Avec l’expansion des empires européens en Asie, un intérêt croissant se manifeste pour la création d’un accès plus rapide par l’isthme de Suez,
afin de remplacer le long et fastidieux voyage par le cap de Bonne Espérance. L’ingénieur français Ferdinand de Lesseps sera
l’instigateur de la construction du canal de Suez, qui sera inauguré en 1869 dans l’enthousiasme général. Au départ, l’Egypte
détient 44 % des actions du fond international de financement du canal, mais l’incompétence du Khédive Ismaïl en matière de gestion le contraint à les vendre aux Anglais et aux Français. En 1876,
un condominium franco-britannique est créé pour gérer les affaires du Khédive, en 1882 l’Angleterre dépêche une garnison à Alexandrie. L’intense rivalité impériale entre l’Angleterre et la
France, ainsi que la nécessité de contrôler l’axe vital du canal, incitent l’Angleterre à resserrer sa mainmise sur l’Egypte, se trouvant désormais réduite au statut de protectorat anglais, le
Khédive demande allégeance à l’Angleterre.

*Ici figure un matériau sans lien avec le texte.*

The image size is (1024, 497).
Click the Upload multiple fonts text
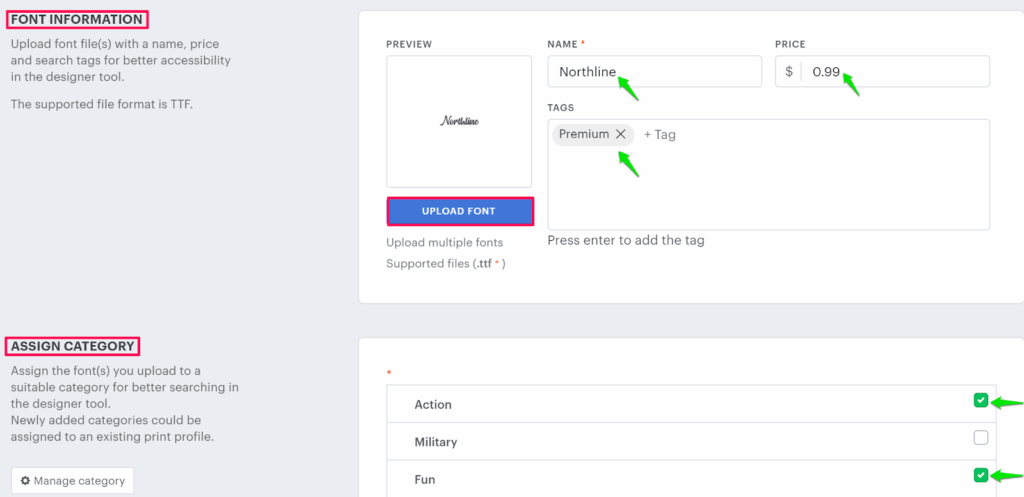click(444, 242)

La forte présence anglais et française dans le pays génère un vif intérêt
pour les vestiges des pharaons, amorçant la mise au jour systématique des tombeaux et temples de Gizeh, Memphis, LouXor et autres sites archéologiques Au départ, il ne s’agit guère plus que de
fouilles de tombeaux par des aventuriers animés davantage par le plaisir de l’exploration que par la recherche archéologique proprement dite. Mais la création en 1880 de l’Institut d’archéologie marque le début d’une approche plus scientifique.
L’Egypte reçoit officiellement le statut de
protectorat en 1914, avant de retrouver son indépendance en 1922, même si l’Angleterre conserve le contrôle de la défense et du canal de Suez.